◆ EXERCISE TASK ◆
Echo the data verbatim, beginning at the line containing "Task: Launch the Copilot sidebar icon" and continuing through the line containing "1486x812 pixels.", both included.

◆ ITEMS ◆
● ● ● ●
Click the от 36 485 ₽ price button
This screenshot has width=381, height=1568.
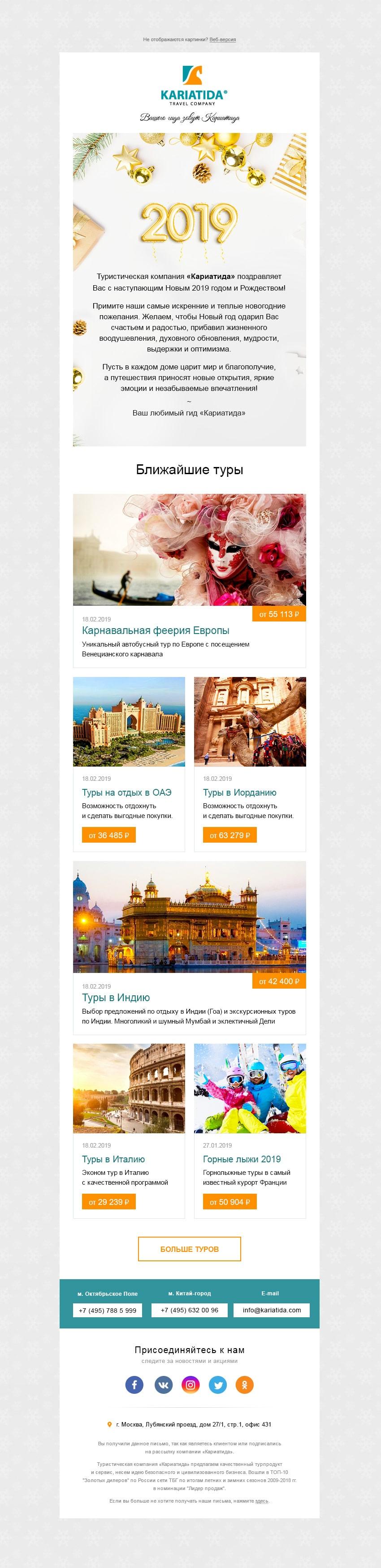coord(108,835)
● ● ● ●
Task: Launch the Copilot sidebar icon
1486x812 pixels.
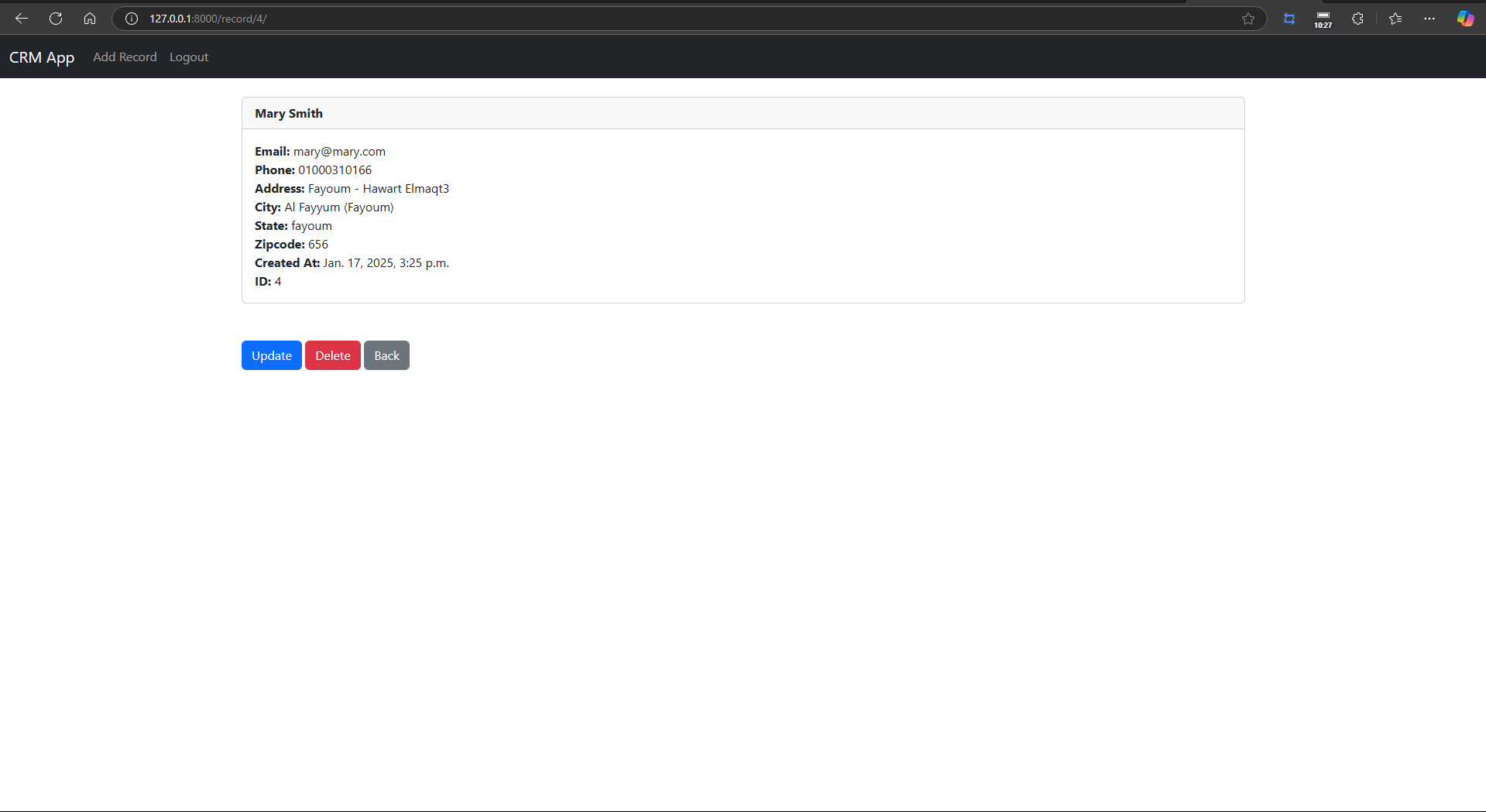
● ● ● ●
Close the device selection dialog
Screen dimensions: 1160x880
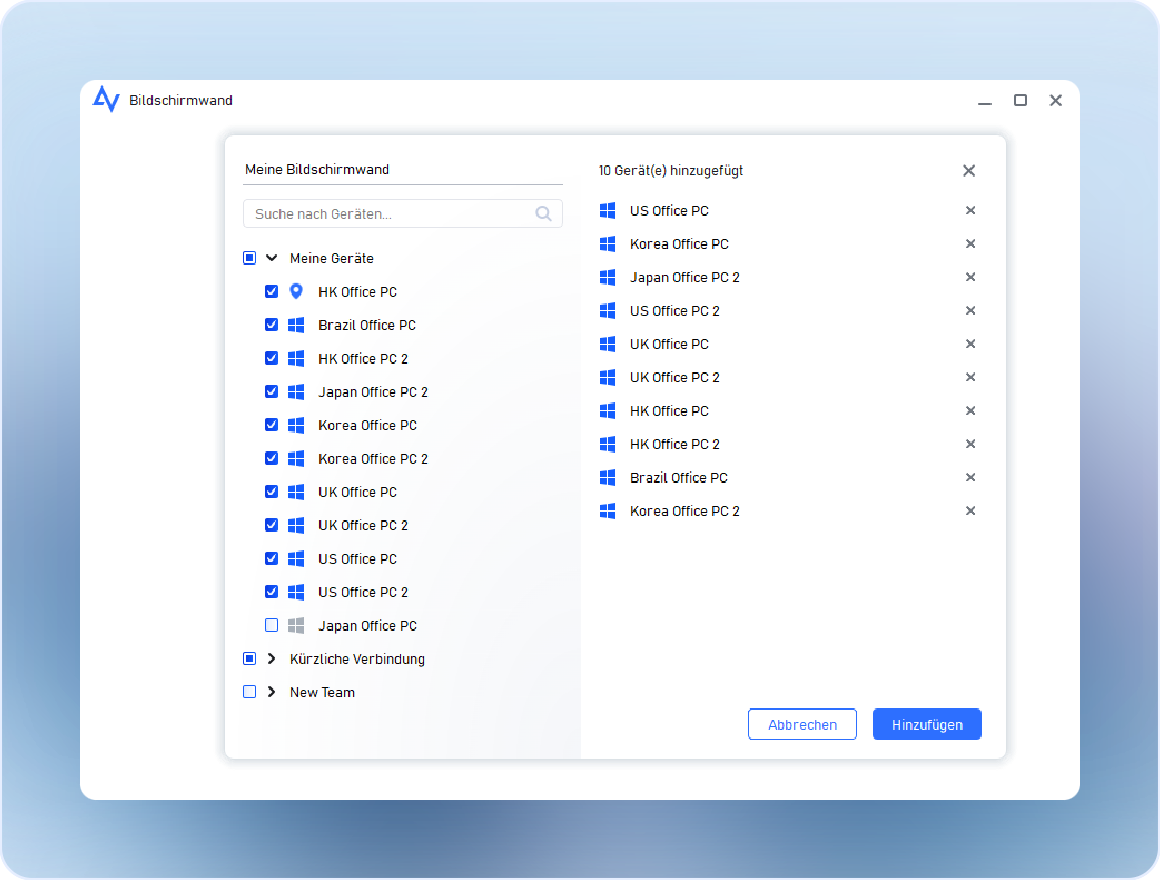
● ● ● ●
◆ CORRECT OUTPUT ◆
Task: Launch the Copilot sidebar icon
1486x812 pixels.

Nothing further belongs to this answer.